Welken die Vorschusslorbeeren am Aktienmarkt?
Die Handicaps an den Aktienmärkten lichten sich. Davon zeugen auch die Aufhellungen der konjunkturellen Frühindikatoren, selbst in der Eurozone. Tatsächlich ist das US-chinesische Teilabkommen zum transpazifischen Handelsstreit aus psychologischer Sicht sicher bedeutend.
Inhaltlich ist es jedoch nicht so vielversprechend, dass mit einer deutlichen weltwirtschaftlichen Erholung zu rechnen ist. Ohnehin ist im transatlantischen Handelskonflikt noch keine Friedenspfeife geraucht worden. Immerhin müssen Anleger kein Ende der weltweit freizügigen Geldpolitik befürchten. Eine wichtige Anlegerfrage ist, wie viel an positiven Nachrichten bereits in den Aktienkursen eingepreist ist.
Die handelsseitig verbesserten Konjunkturperspektiven spiegeln sich in den Sentix Konjunkturerwartungen für die nächsten sechs Monate wider. Über alle Wirtschaftsregionen hinweg haben sie sich kräftig aufgehellt. In den USA ist das Rezessionsthema vom Tisch, was zuletzt der Konjunkturbericht (Beige Book) der US-Notenbank unterstrich. Besondere Konjunkturerholungssignale senden die Schwellenländer Asiens.
Der weltwirtschaftlich zunehmende Rückenwind sorgt nicht zuletzt in der exportsensitiven Euro-Wirtschaft für eine Stimmungserholung.
Das positive eurozonale Überraschungsmoment kommt seit Ende 2019 ebenso deutlich in dem von der Citigroup veröffentlichten Überraschungsindex - er misst die Abweichungen tatsächlicher Konjunkturdaten von den zuvor getroffenen Analysteneinschätzungen - zum Ausdruck. Der Handelsstreit als Schreckgespenst verliert an den Aktienmärkten der Eurozone an Einfluss.
Deutschland sollte nicht noch einmal der kranke Mann Europas werden
Europa sollte nicht nur Trittbrettfahrer der Weltwirtschaft sein. Leider mangelt es in Europa und Deutschland an konsequenten Strukturreformen, die der Wirtschaftserholung mehr Dynamik verleihen würden. Damit böte man auch dem Exodus von Unternehmen in weltweit attraktivere Standorte Paroli.
Senkungen der Unternehmenssteuern sind eine gute Maßnahme zur Verbesserung der nationalen Standortqualitäten. So hat Trump schon seit 2017 ähnlich wie Ronald Reagan in den 1980ern maßgebliche Wirtschaftsimpulse in den USA gesetzt. Auch deswegen haben mittlerweile eine Billion US-Dollar den Weg nach Amerika gefunden. Und nach dem Brexit wird es Boris Johnson in Großbritannien Margaret Thatcher gleichtun und mit Steuererleichterungen dem Verlust des Europäischen Binnenmarkts entgegenwirken.

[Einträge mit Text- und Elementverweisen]
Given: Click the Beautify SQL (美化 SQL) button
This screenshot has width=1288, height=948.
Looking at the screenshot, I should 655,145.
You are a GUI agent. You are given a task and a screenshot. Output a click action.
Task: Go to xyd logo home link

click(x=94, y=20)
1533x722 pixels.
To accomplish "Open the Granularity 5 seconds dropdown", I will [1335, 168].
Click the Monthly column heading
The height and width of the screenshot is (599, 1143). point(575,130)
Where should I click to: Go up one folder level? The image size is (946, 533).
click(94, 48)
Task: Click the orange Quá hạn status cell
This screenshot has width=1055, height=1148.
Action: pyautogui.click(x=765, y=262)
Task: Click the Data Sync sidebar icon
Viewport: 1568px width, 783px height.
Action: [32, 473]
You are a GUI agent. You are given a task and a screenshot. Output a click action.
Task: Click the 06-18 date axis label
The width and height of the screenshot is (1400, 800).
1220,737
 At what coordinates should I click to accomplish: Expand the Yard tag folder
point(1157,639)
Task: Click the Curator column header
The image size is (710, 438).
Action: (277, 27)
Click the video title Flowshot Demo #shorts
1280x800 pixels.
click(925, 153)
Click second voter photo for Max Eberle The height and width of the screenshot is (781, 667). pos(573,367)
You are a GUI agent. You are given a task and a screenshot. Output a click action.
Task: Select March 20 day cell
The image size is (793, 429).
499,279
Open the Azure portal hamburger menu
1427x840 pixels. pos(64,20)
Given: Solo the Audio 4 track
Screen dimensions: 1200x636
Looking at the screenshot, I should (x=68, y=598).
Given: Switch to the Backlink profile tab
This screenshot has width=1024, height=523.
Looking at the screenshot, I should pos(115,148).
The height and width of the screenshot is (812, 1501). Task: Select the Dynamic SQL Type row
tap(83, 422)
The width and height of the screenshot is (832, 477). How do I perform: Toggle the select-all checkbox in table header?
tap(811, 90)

▶ [AUFGABE]: Ändere im Text zum Aktienmarkt den Abschnitt von „Die Handicaps an“ bis „Sicht sicher bedeutend.“, indem du „Eurozone“ durch „Europäischen Union“ ersetzt, und schreib ihn neu auf. Die Einträge stehen für sich und gehören nicht zum Text zum Aktienmarkt.

▶ [LÖSUNG]:
Die Handicaps an den Aktienmärkten lichten sich. Davon zeugen auch die Aufhellungen der konjunkturellen Frühindikatoren, selbst in der Europäischen Union. Tatsächlich ist das US-chinesische Teilabkommen zum transpazifischen Handelsstreit aus psychologischer Sicht sicher bedeutend.